### [Input for this task]
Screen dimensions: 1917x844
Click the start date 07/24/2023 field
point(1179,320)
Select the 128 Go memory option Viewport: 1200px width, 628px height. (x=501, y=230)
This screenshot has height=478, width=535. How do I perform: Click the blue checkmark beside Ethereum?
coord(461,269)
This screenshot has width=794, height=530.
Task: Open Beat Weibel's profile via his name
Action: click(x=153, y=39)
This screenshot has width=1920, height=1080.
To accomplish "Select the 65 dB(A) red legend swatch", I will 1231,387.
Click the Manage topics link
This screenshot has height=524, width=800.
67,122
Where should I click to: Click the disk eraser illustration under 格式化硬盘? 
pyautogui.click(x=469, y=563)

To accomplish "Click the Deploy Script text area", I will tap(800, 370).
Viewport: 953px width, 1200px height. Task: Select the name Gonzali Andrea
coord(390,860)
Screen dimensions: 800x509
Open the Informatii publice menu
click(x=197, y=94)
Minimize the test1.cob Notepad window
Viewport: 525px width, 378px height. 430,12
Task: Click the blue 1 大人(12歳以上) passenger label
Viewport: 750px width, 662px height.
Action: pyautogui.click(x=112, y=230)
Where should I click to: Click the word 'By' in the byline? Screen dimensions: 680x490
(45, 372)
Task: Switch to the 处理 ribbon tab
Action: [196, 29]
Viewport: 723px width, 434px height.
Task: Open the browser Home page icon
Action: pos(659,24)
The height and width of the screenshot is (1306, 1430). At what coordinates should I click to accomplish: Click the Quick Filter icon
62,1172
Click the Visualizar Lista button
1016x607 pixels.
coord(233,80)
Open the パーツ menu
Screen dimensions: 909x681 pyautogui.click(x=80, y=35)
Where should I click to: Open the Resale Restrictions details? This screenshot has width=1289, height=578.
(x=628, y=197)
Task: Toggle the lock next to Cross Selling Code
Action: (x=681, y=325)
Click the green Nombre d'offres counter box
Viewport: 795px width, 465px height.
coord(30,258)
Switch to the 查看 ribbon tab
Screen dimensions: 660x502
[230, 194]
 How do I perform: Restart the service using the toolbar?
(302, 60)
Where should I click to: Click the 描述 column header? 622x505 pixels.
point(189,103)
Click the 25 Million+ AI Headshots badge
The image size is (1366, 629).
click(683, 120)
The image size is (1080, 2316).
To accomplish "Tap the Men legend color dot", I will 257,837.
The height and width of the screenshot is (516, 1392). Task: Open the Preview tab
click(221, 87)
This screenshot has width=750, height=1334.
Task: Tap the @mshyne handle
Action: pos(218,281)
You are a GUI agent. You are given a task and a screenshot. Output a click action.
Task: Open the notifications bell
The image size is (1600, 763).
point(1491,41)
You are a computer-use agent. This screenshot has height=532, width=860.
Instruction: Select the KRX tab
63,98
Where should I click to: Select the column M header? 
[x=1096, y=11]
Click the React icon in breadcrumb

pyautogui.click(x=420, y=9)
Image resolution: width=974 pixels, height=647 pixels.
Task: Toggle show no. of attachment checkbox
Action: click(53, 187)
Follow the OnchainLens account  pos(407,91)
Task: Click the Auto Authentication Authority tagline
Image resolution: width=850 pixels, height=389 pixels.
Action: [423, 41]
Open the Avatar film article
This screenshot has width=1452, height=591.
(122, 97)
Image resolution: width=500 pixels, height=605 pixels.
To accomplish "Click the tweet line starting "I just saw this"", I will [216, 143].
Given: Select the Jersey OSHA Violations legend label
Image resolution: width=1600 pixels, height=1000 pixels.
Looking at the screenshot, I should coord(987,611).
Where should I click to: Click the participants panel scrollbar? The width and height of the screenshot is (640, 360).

### [Problem]
Start to finish, give the listing again exactly.

### [Output below]
Screen dimensions: 1917x844
Click the start date 07/24/2023 field
point(1179,320)
Select the 128 Go memory option Viewport: 1200px width, 628px height. (x=501, y=230)
This screenshot has height=478, width=535. How do I perform: Click the blue checkmark beside Ethereum?
coord(461,269)
This screenshot has width=794, height=530.
Task: Open Beat Weibel's profile via his name
Action: click(x=153, y=39)
This screenshot has width=1920, height=1080.
To accomplish "Select the 65 dB(A) red legend swatch", I will 1231,387.
Click the Manage topics link
This screenshot has height=524, width=800.
67,122
Where should I click to: Click the disk eraser illustration under 格式化硬盘? 
pyautogui.click(x=469, y=563)

To accomplish "Click the Deploy Script text area", I will tap(800, 370).
Viewport: 953px width, 1200px height. Task: Select the name Gonzali Andrea
coord(390,860)
Screen dimensions: 800x509
Open the Informatii publice menu
click(x=197, y=94)
Minimize the test1.cob Notepad window
Viewport: 525px width, 378px height. 430,12
Task: Click the blue 1 大人(12歳以上) passenger label
Viewport: 750px width, 662px height.
Action: pyautogui.click(x=112, y=230)
Where should I click to: Click the word 'By' in the byline? Screen dimensions: 680x490
(45, 372)
Task: Switch to the 处理 ribbon tab
Action: [196, 29]
Viewport: 723px width, 434px height.
Task: Open the browser Home page icon
Action: pos(659,24)
The height and width of the screenshot is (1306, 1430). At what coordinates should I click to accomplish: Click the Quick Filter icon
62,1172
Click the Visualizar Lista button
1016x607 pixels.
coord(233,80)
Open the パーツ menu
Screen dimensions: 909x681 pyautogui.click(x=80, y=35)
Where should I click to: Open the Resale Restrictions details? This screenshot has width=1289, height=578.
(x=628, y=197)
Task: Toggle the lock next to Cross Selling Code
Action: (x=681, y=325)
Click the green Nombre d'offres counter box
Viewport: 795px width, 465px height.
coord(30,258)
Switch to the 查看 ribbon tab
Screen dimensions: 660x502
[230, 194]
 How do I perform: Restart the service using the toolbar?
(302, 60)
Where should I click to: Click the 描述 column header? 622x505 pixels.
point(189,103)
Click the 25 Million+ AI Headshots badge
The image size is (1366, 629).
click(683, 120)
The image size is (1080, 2316).
To accomplish "Tap the Men legend color dot", I will 257,837.
The height and width of the screenshot is (516, 1392). Task: Open the Preview tab
click(221, 87)
This screenshot has width=750, height=1334.
Task: Tap the @mshyne handle
Action: pos(218,281)
You are a GUI agent. You are given a task and a screenshot. Output a click action.
Task: Open the notifications bell
The image size is (1600, 763).
point(1491,41)
You are a computer-use agent. This screenshot has height=532, width=860.
Instruction: Select the KRX tab
63,98
Where should I click to: Select the column M header? 
[x=1096, y=11]
Click the React icon in breadcrumb

pyautogui.click(x=420, y=9)
Image resolution: width=974 pixels, height=647 pixels.
Task: Toggle show no. of attachment checkbox
Action: click(53, 187)
Follow the OnchainLens account  pos(407,91)
Task: Click the Auto Authentication Authority tagline
Image resolution: width=850 pixels, height=389 pixels.
Action: [423, 41]
Open the Avatar film article
This screenshot has width=1452, height=591.
(122, 97)
Image resolution: width=500 pixels, height=605 pixels.
To accomplish "Click the tweet line starting "I just saw this"", I will [216, 143].
Given: Select the Jersey OSHA Violations legend label
Image resolution: width=1600 pixels, height=1000 pixels.
Looking at the screenshot, I should coord(987,611).
Where should I click to: Click the participants panel scrollbar? The width and height of the screenshot is (640, 360).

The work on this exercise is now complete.